En 2023, seules l’Europe et l’Asie centrale, ainsi que l’Asie du Sud, comptaient une majorité de pays où le prix de 1 Go représentait moins de 2 % du revenu mensuel des 40 % les plus pauvres.
Pour les forfaits de 5 Go, seules l’Europe et l’Asie centrale répondent à cet objectif d’accessibilité. En Afrique subsaharienne, la médiane du coût pour 1 Go atteint 15 % du revenu moyen pour l’ensemble de la population et 34 % pour les 40 % les plus pauvres, selon la GSMA.
L’Union internationale des télécommunications (UIT) a fixé deux objectifs : réduire le coût d’un abonnement haut débit d’entrée de gamme à moins de 2 % du revenu mensuel moyen et à moins de 2 % du revenu moyen des 40 % les plus pauvres.
En Afrique subsaharienne, plus de la moitié des pays n’atteignent pas encore cet objectif d’accessibilité.
Ainsi, l’amélioration de l’accès aux appareils mobiles et à l’Internet pourrait réduire significativement l’écart d’utilisation, générant un impact économique évalué à 625 milliards de dollars.
La question du genre
L’écart d’usage entre les sexes constitue également un défi majeur. En Afrique subsaharienne, les femmes sont 32 % moins susceptibles d’utiliser l’Internet mobile que les hommes, bien qu’une légère amélioration ait été constatée par rapport à l’année précédente (36 %).
Ce fossé demeure proche du niveau de 2017 (34 %). L’Afrique subsaharienne et l’Asie du Sud affichent les plus forts écarts entre les sexes en matière d’accès à l’Internet mobile.

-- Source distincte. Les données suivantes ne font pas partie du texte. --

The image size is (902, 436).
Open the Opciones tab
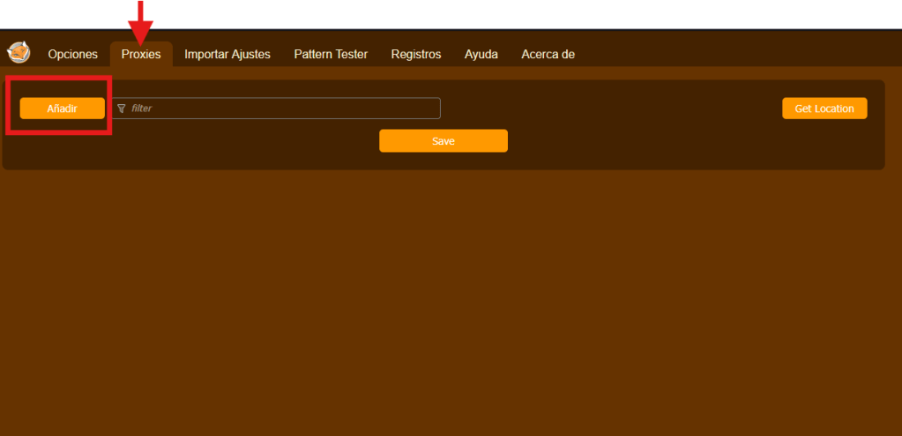pos(72,55)
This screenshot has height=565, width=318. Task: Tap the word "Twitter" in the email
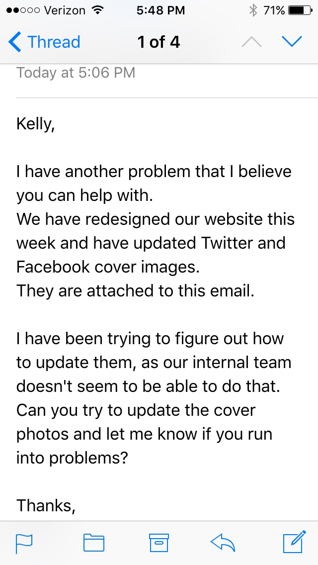point(228,243)
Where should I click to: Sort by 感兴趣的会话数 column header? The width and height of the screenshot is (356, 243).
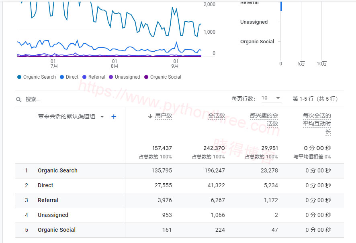point(264,119)
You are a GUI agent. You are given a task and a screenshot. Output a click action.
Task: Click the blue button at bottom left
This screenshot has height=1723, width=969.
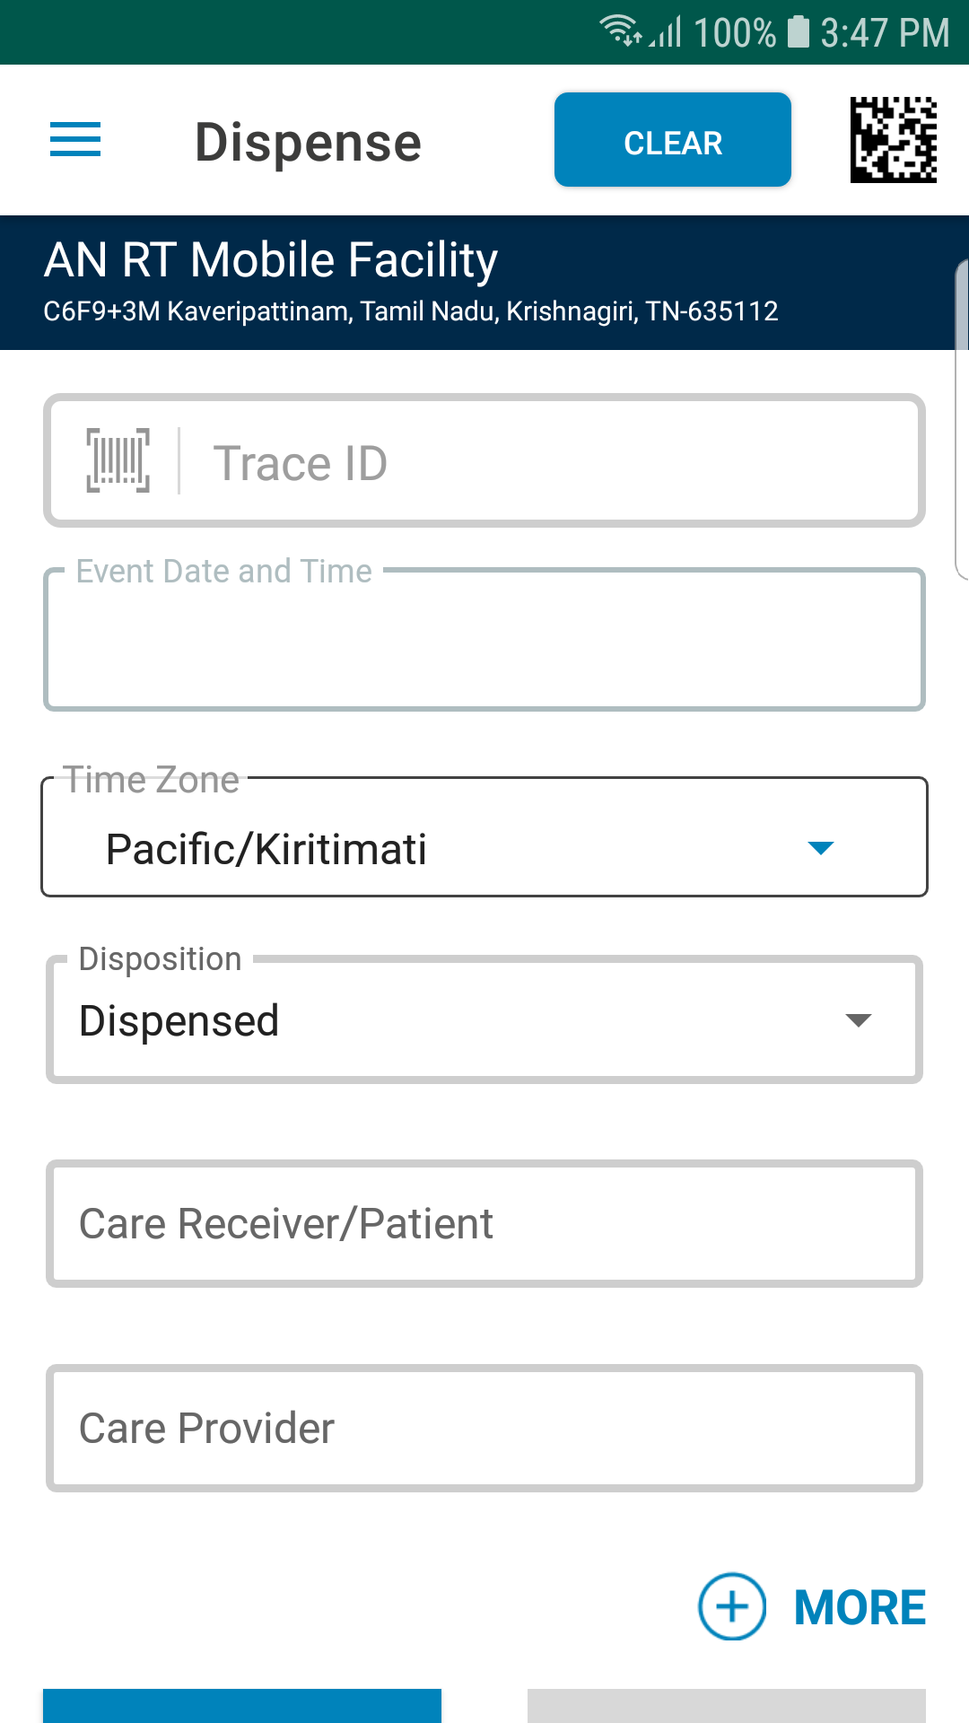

Dans les PRFI, 60 % des femmes non connectées vivent dans ces régions.
Le coût d’un appareil d’entrée de gamme représente en moyenne 24 % du revenu mensuel des femmes, contre 12 % pour les hommes.
Les différences de revenus et d’emploi, ainsi que les normes sociales et les pressions familiales, freinent davantage l’accès des femmes à l’Internet mobile.
Réduire cet écart dans les PRFI pourrait générer 1300 milliards de dollars supplémentaires pour le PIB mondial sur la période 2023-2030.
En Afrique subsaharienne, la contribution financière est estimée à 170 milliards $.
L’Internet mobile constitue un levier crucial de croissance économique, en particulier dans les pays à revenus faibles ou intermédiaires, où il est souvent le principal, voire l’unique, moyen d’accès à Internet.
Des études montrent qu’une augmentation de 10 % de la pénétration du haut débit mobile peut entraîner une croissance de 1,0 à 2,5 % du PIB.
En effet, cette technologie améliore la productivité des entreprises et des travailleurs, réduit les coûts de recherche d’information et stimule les échanges.